Un collectif des victimes de Puisseguin "pour rester unis"

Par Stéphanie Brossard, France Bleu Gironde vendredi 22 janvier 2016 à 6:22

Le virage de la D17 où s'est produit l'accident de car du 23 octobre 2015
Le virage de la D17 où s'est produit l'accident de car du 23 octobre 2015 © Radio France - Stéphanie Brossard

Le collectif des victimes de Puisseguin s'est constitué juste avant Noël sur les conseils du Procureur de la République de Libourne pour que les familles touchées par ce drame du 23 octobre 2015 "restent unies". Il s'agit de pouvoir suivre les avancées de l'enquête toujours en cours, et d'échanger.

Le virage de la Départementale 17, là où le car et le camion se sont percutés avant de s'embraser le 23 octobre 2015, est toujours fleuri, trois mois après le drame. Une stèle devrait bientôt être érigée non loin de là, à la mémoire des 43 morts de cet accident de la route, le plus meurtrier depuis 1982 en France. Une initiative du maire de Puisseguin en accord avec le collectif des victimes de Puisseguin qui s'est constitué juste avant Noël et qui compte aujourd'hui 200 personnes (familles de victimes et rescapés). 

Michel Vigier, qui a perdu sa belle-mère dans le drame, en est le président. Il habite Lussac. Entretien.

France Bleu Gironde : pourquoi avoir créer ce collectif ?

Michel Vigier : ne pas se sentir abandonné, pour moi, c'est essentiel.
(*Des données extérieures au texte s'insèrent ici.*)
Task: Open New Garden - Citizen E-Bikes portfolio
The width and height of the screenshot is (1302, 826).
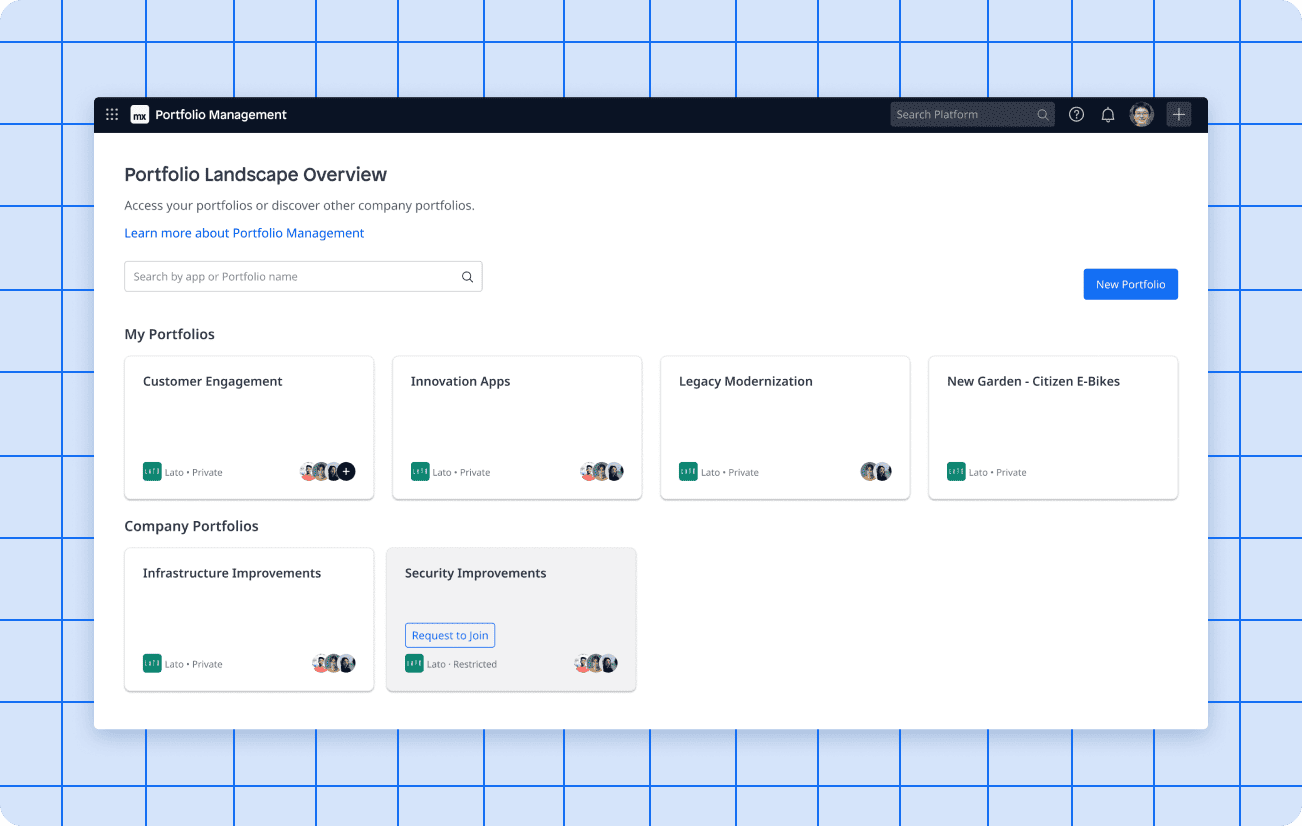Action: (1052, 420)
On y trouve du soutien, de l'écoute et des conseils parfois, parce que, vous savez, on est à la campagne, c'étaient des gens âgés pour la plupart dans cet accident et les familles n'ont pas l'habitude d'avoir des rapports avec les avocats etc.. Donc il faut les guider et les aider comme on peut...

Comment allez-vous trois mois après ce drame ? 
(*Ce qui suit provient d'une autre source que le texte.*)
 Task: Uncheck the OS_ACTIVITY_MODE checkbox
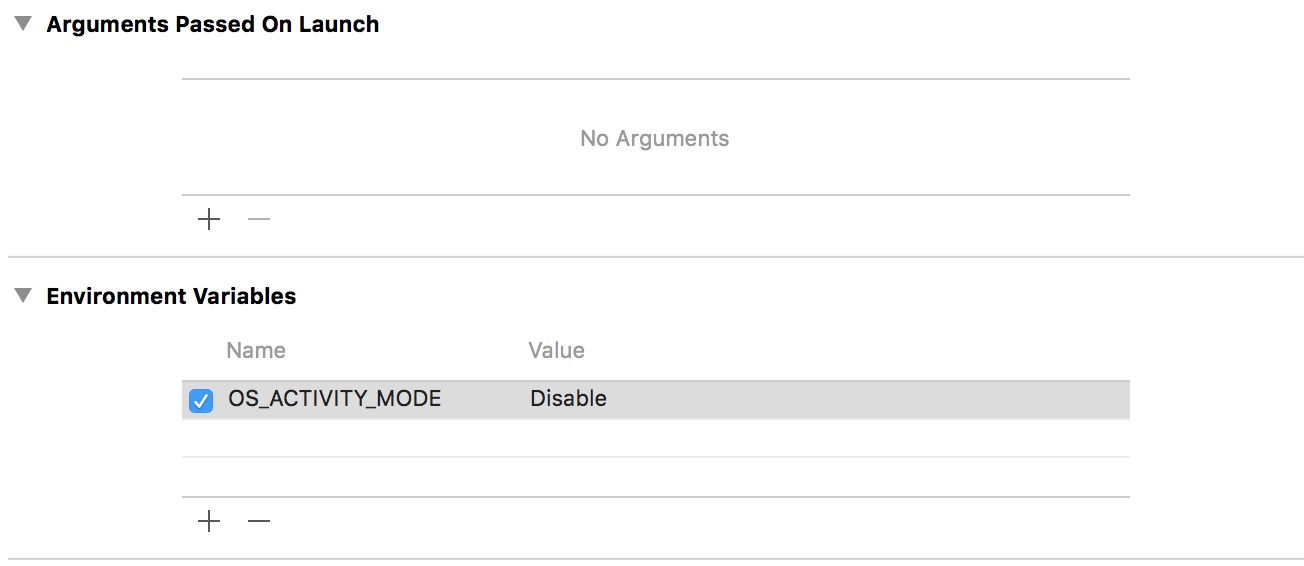click(201, 401)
Ça ne va pas très bien, il faut quand même le dire... Il y a pas mal de choses qui resurgissent, mais finalement je me suis lancé dans ce collectif, j'ai pris le problème à bras le corps et je me sens quand même soutenu par les 200 personnes qui ont adhéré à l'association. Et je me dois de faire quelque chose. Mais on a des hauts et des bas, parce que ma belle-mère, elle était là (il montre par la fenêtre la maison voisine)... C'était quand même une figure du village (Lussac). Elle avait 87 ans. Elle avait son amie Viviane qui est décédée dans le car avec elle. Et leur grand truc, c'était par exemple, le samedi matin, coiffeuse ! Et après très souvent, comme on habite à côté et que ma femme, sa fille Hélène, savait qu'elle n'avait pas préparé sa cuisine, elle venait manger. Sa place, c'est là (il montre la table de la salle à manger)... Voyez, c'est tout un folklore qu'il manque. Quand vous habitez comme ça juste à côté, vous ne pouvez pas, ne pas y penser ! C'est toutes ces petites choses qu'il manque, même si elle était âgée et même si personne n'est éternel...

Souhaitez-vous une stèle sur la route de l'accident comme ça a été évoqué par le maire de Puisseguin ?
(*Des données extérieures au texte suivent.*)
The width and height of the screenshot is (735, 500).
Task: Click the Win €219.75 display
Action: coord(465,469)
Oui c'est le maire de Puisseguin qui a lancé l'idée en premier. Pour le moment, on n'en parle pas trop mais ce serait bien qu'il y ait une stèle à la mémoire des victimes. Mais où ? Sur les lieux de l'accident, c'est un endroit où on ne peut pas trop stationner, donc pas idéal. Et puis la maire de Petit-Palais lors de ses voeux, il a été question de faire une plaque dans le cimetière (puisque le club du 3ème âge était basé à Petit-Palais). Je pense que ça se fera.